日本の参加者はゼロ
今年のOrigami USAには約600人の参加者が集まりました。日本からの参加者は、ここ数年減少傾向にありましたが、今年は、円安と現地の物価高の影響もあったのか、ついに全く見かけなくなりました。折紙は、日本文化でありながら、世界で市民権を得た結果、日本人の関与なしで普及活動が可能になったということができると思います。
私はスポンサーとしてOrigami USAに関与していますが、実際の運営には全く関わっていません。折紙は紙を折るだけというシンプルな行為であり、書道や茶道のように特別な技術や道具を必要としないため、誰でも取り組むことができます。したがって、一旦広まると日本人がいなくても広く普及することができるのです。
普及前の日本文化には多くの日本人が関与
一方、折紙USAの会場ホテルの真ん前の7thアベニュー(マンハッタン)で、ストリートフェア「Japan Fes」が行われていました。ここでは、日本人が運営するブースが数多く出店していました。売っているものは、日本のおにぎりやラーメン、お好み焼きの他、日本の民芸品などが並びました。日本文化に関わるものでありながら、日本人が多く関わるイベントと関わらないイベント、その違いはどこにあるのか、興味深いところですが、おそらく、普及前の日本文化は日本人が多く関わり、広まると外国に主導権が亘るということができると思います。
巨大日本関係イベントの運営は外国人
また、ポップカルチャーのイベントも興味深い例です。フランスで大人気のジャパンエキスポがあります。Japan Expo Paris(ジャパンエキスポ・パリ)は、毎年7月上旬にフランス・パリで開催される世界最大級のジャパンフェスティバル(日本文化の総合博覧会)ですが、ポップカルチャー中心です。このイベントにも参加したことがありますが、運営には日本人はほとんど関わっておらず、フランス人中心であると認識しています。このように、世界で市民権を得るとその主導権は日本人から離れるというのが、傾向と言っても良いかもしれません。
日本人がどのように関わるべきなのか、今後の課題
日本文化が日本人の手を離れ、現地の文化として広まった例としては、ポップカルチャーや折紙の他に空手があると思います。空手道場は、アメリカでは小さい町にもあります。このような現象は、日本文化が世界中で受け入れられ、愛されている証拠であり、非常に喜ばしいことです。しかし、日本人がほとんど関わらないという事実には、少し寂しさも感じます。

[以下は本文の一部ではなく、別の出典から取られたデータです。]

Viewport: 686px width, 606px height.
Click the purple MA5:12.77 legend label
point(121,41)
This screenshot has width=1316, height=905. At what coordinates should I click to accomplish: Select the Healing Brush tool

日本文化が世界に広まり、現地の文化として根付くことは素晴らしいことですが、その過程で日本人自身がどのように関与し続けるべきか、今一度考える必要があるかもしれません。折紙の普及活動においても、日本人が積極的に関わることで、より深い理解と新たな価値が生まれることを期待したいと思います。
Origami USAは、その名の通りアメリカでの折紙文化の発展を目指していますが、その根底には日本文化の魅力があります。この魅力を世界中の人々に伝えるためにも、日本人としての視点や知識を提供し続けることが重要だと感じます。